_Source passage_.
=====
Re: [Openslp-devel] Problem with uncontrolled loss of DAs

Morrell Richard Thu, 20 Sep 2007 04:25:21 -0700

Thanks for the feedback.
 
Ideally, we would like to detect invalid DAs within a minute or so.  I know
that sounds ambitious, but our base networking is Gigabit ethernet, our
backbone is 10Gbit, and our systems have less than 30 DAs (although we have
a couple of hundred "slave" SAs), so the additional load of querying for
option B is acceptable (option A has the same number of replies, but fewer
request messages as it would use multicast).  We use very aggressive
timeouts, and our searches usually complete anyway within a few milliseconds
(or a few tens of milliseconds in the worst case).
 
In option A, I had originally thought that the normal multicast algorithm
was used, in which case subsequent messages would include an increasing
responders list.  However, on more detailed inspection of the code, I
realise that active discovery is a single-shot multicast send with no
retransmits, so it is not really suitable for our purposes.
 
I'm not clear how your alternate suggestion would work.  My understanding
from looking at the code is that the library sends registration requests
only to the local SLP daemon (although the comments for NetworkConnectToSA
suggest that the cached socket, handle->sasock, can be connected directly to
a DA/SA, the only place that I can find that handle->sasock is set up is
from a call to NetworkConnectToSlpd), and as I understand it, the local SLP
daemon will reject registrations that are not in its scope.
 
I have also had a thought about an option C.  If each DA periodically sent
out a multicast DAAdvert (a heartbeat) at a rate of, say, three times the
inactive DA check rate, the daemon could remember whether it had received an
advert for each known DA since the last check, and remove those DAs it
hadn't heard from.  This would involve the least additional traffic, and
probably the least additional load on the daemons.  The risk of losing a DA
incorrectly would be higher than the risk from the unicast option (which
does up to five retransmits), or similar if we used a rate of five times the
check rate.  This mechanism would also be likely to recover from an
incorrect removal more quickly than option B, which would have to rely on
active DA discovery to re-find the DA (although this could probably be
tuned).  The periodic sending would be dependent on having a configured
check period, which would default to disabled.
 
Thinking about it, this option seems to have a lot going for it.  What do
you think ?
 
--Richard

-----Original Message-----
From: Nick Wagner [mailto:[EMAIL PROTECTED]
Sent: 19 September 2007 17:47
To: Morrell Richard
Cc: [email protected]
Subject: Re: [Openslp-devel] Problem with uncontrolled loss of DAs

In my systems everyone is on the same scope, so I haven't run into this
problem (and why I would prefer that any added mechanism would be disabled
by default).  I'm a little curious as to how often multiple scopes are
actually used, and are used in the same manner as your system.  What kind of
time period do you need to detect invalid DAs in? 

You are correct that the issue here is not just a FindScopes one, it's the
fact that DAs don't expire in slpd.  I ran into the same issue when moving
slpd unicast to UDP, which is why I added the timeout on the service
registration (following the protocol, of course :).  If FindScopes were a
protocol-level command, I'd suggest a similar solution, but FindScopes just
queries the internal database as given to libslp by the connected slpd.
=====
_Data shown_.
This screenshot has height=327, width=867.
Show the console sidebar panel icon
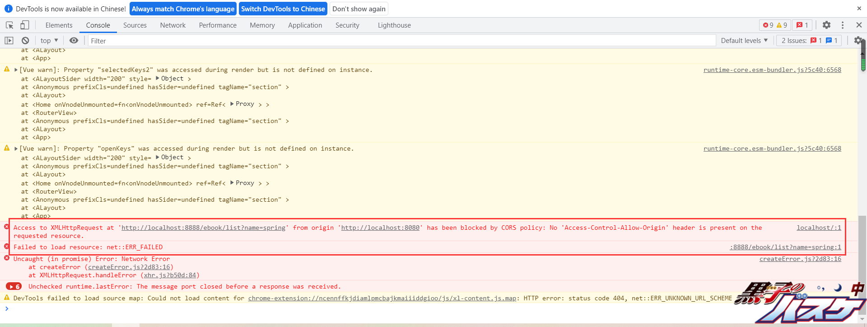[9, 41]
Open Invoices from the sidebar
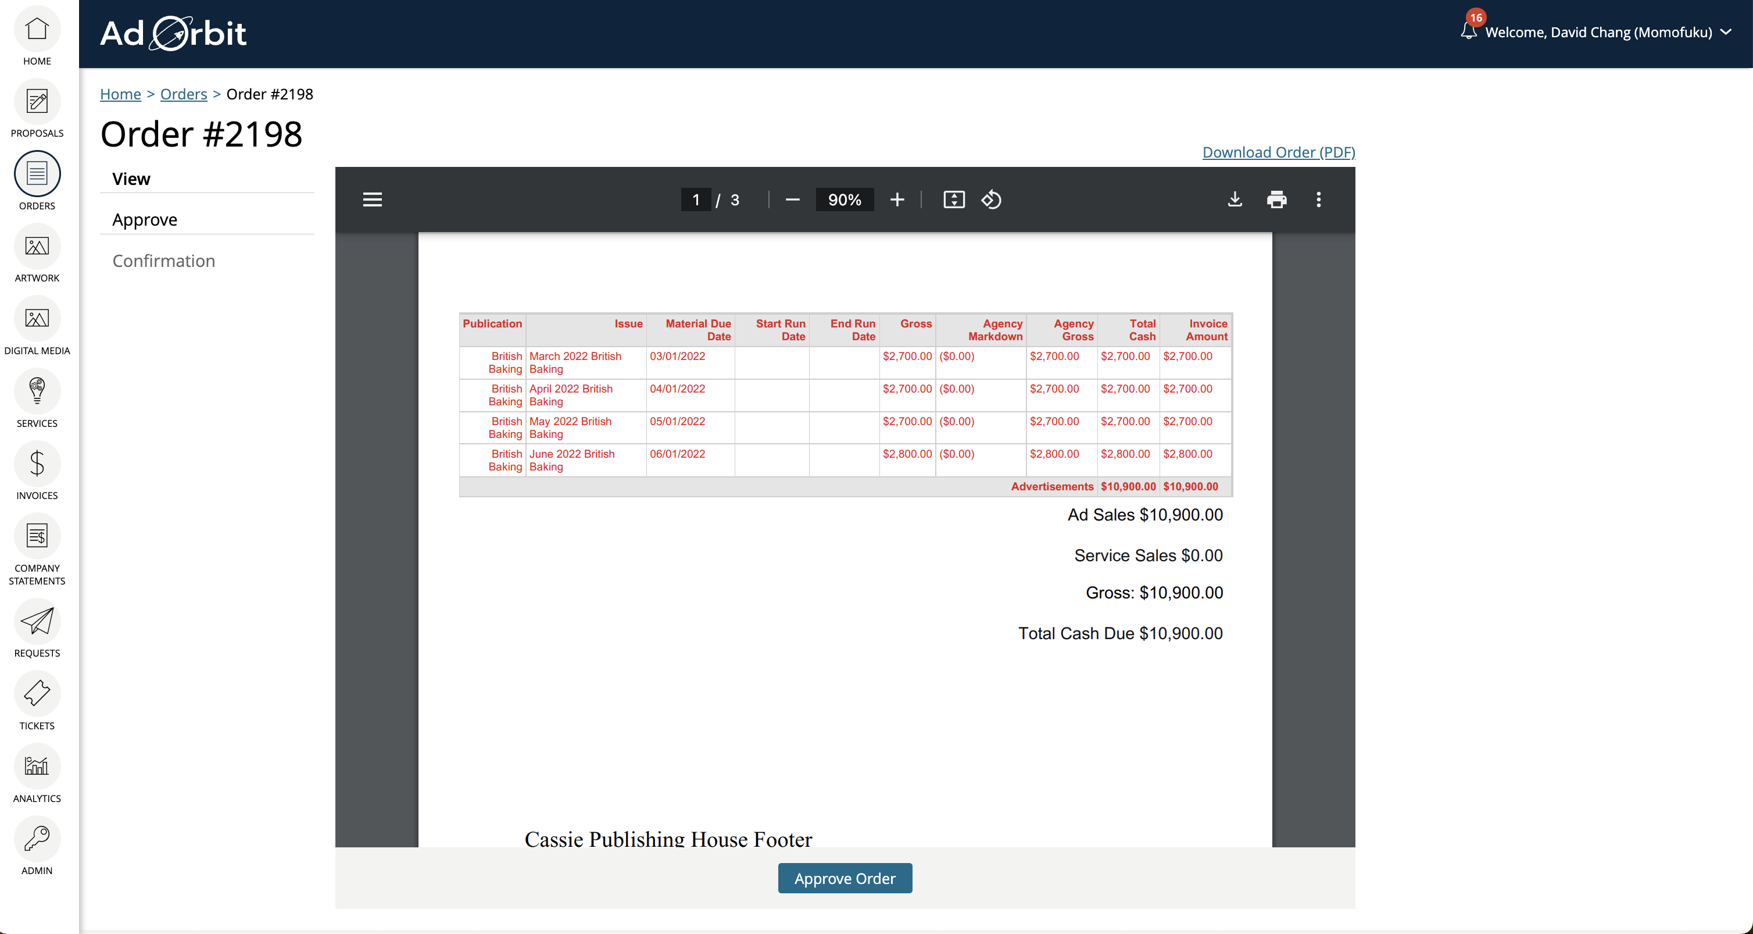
=====
_Instructions for the task_. Reproduce the OpenSLP mailing-list message from "You are correct" to "the connected slpd.". The listing is separate material and has no connection to the OpenSLP mailing-list message.

_Reply to the exercise_.
You are correct that the issue here is not just a FindScopes one, it's the
fact that DAs don't expire in slpd.  I ran into the same issue when moving
slpd unicast to UDP, which is why I added the timeout on the service
registration (following the protocol, of course :).  If FindScopes were a
protocol-level command, I'd suggest a similar solution, but FindScopes just
queries the internal database as given to libslp by the connected slpd.